WHAT YOU WILL DO:
A. According to the piece on African free trade, how many consumers does Africa's market hold today?
B. Pick up the piece on African free trade after its last sentence and write what comes next.

PAGE EXTRACT:
[Start of Attachment]
A recent visit to Johannesburg highlighted to me the immense potential of Africa as a global powerhouse – a young, vibrant continent with a bright future.
So what is holding it back? A continuing discussion during my stay was the viability of the Africa Continental Free Trade Area and what is needed to get it off the ground. The numbers are indeed impressive. Africa represents a current market of 1.2 billion consumers, rising to almost 1.7bn by 2030 with a combined GDP of US$2.5 trillion. Imagine the potential of unlocking free trade and tourism across the continent.
Yet the program appears to be mired in some fundamental challenges. During the inaugural African Continental Free Trade Area Business Forum in Cape Town in April, one businessman attending the conference highlighted to African Business magazine that today, it is easier to get mobile phones from China to Africa than to move a few bags of maize across an African border post.
Striking a balance
Therein lies the rub: For a free trade area to work, governments need to balance the need to protect their countries from trafficking, terrorism, pandemics, and crime while making it easier to move people and goods across their borders.
[End of Attachment]
Collected data entries:
[Start of Attachment]
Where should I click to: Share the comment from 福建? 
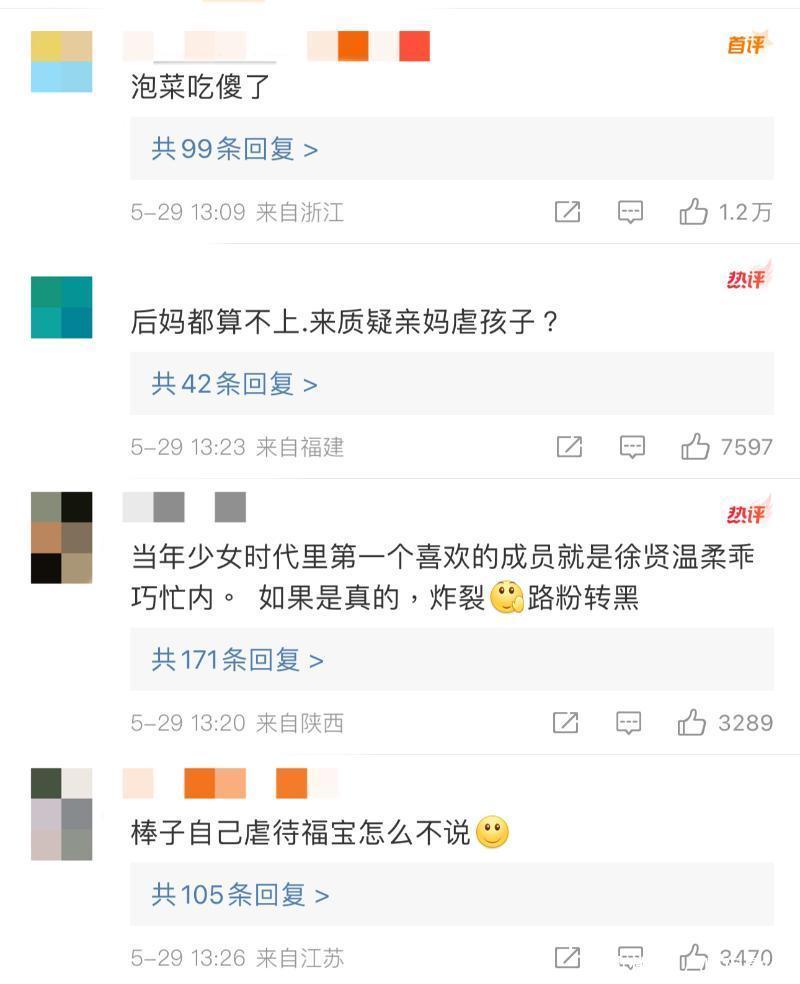tap(569, 447)
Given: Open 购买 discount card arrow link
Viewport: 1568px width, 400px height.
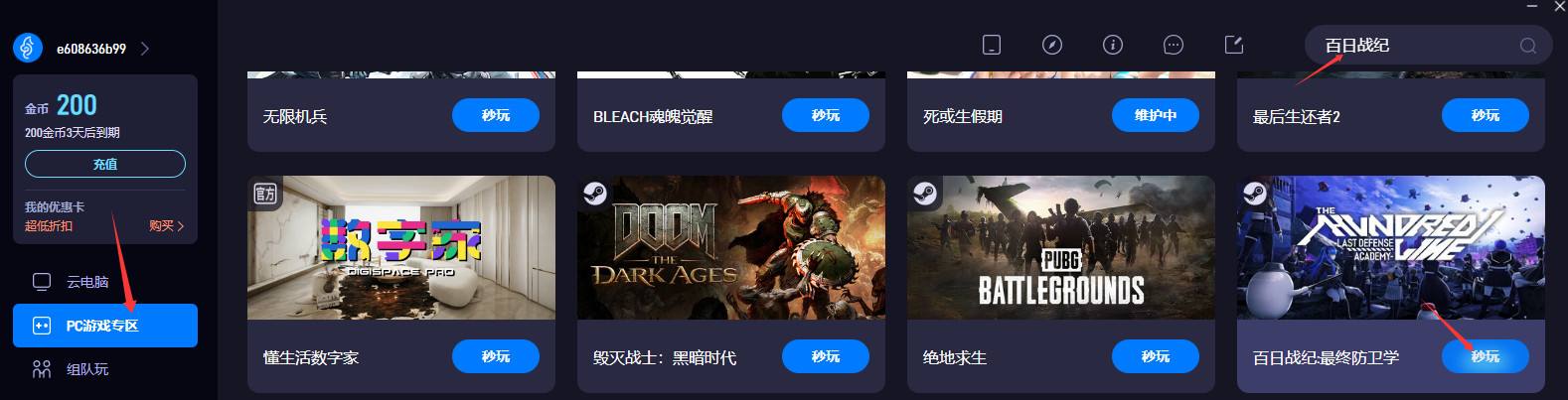Looking at the screenshot, I should (x=166, y=225).
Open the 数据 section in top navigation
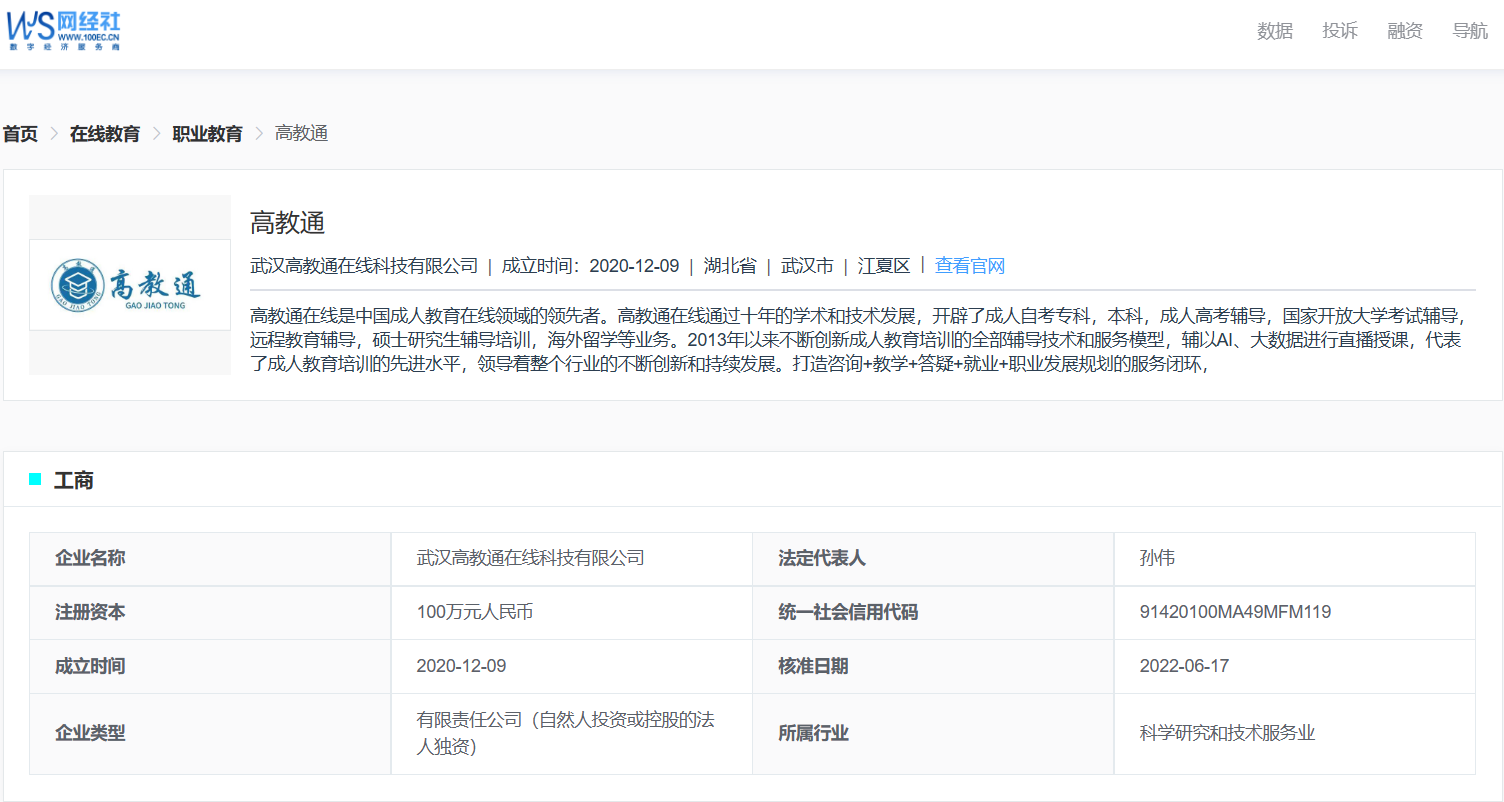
[End of Attachment]
RESULTS:
A. 1.2 billion consumers.

B.
The good news is that proven digital border management technology and emerging digital identities put Africa in pole position to lead the way. A key advantage for Africa is that it faces fewer legacy challenges in the digital space and in many ways, it can move faster. But the digital transformation of borders will be inevitable if the continent is to achieve its ambition.
Airlines and airports understand the potential of digitalizing border processes. At the coal face of international travel, the industry has long recognized the need for digital immigration processes. The challenges of COVID have only served to accelerate that trend. For example, SITA’s 2022 Air Transport IT Insights showed that 75% of airline executives will invest in passenger biometric identity solutions by 2025. This means passengers will be identified by a simple facial scan, making the identification process fast and secure.
However, it can’t be done by one industry in isolation. It needs government and broader industry support.
This week, SITA will join a number of government officials from across the continent in Johannesburg – including South Africa’s own Home Affairs Department – to continue discussing how we can digitalize borders at the International Border Management and Technologies Association (IBMATA) Summit Africa 2023.
SITA is leading the way
AT SITA, we have been at the forefront of this push. Over the past 30 years, SITA has helped 70 governments – including South Africa and Egypt – make their border crossings faster and more secure. We have helped governments digitalize key immigration processes so that they can be completed ahead of travel. This helps governments complete the assessment of who enters their country long before they arrive. Travelers, on the other hand, only have to complete a simple check on arrival.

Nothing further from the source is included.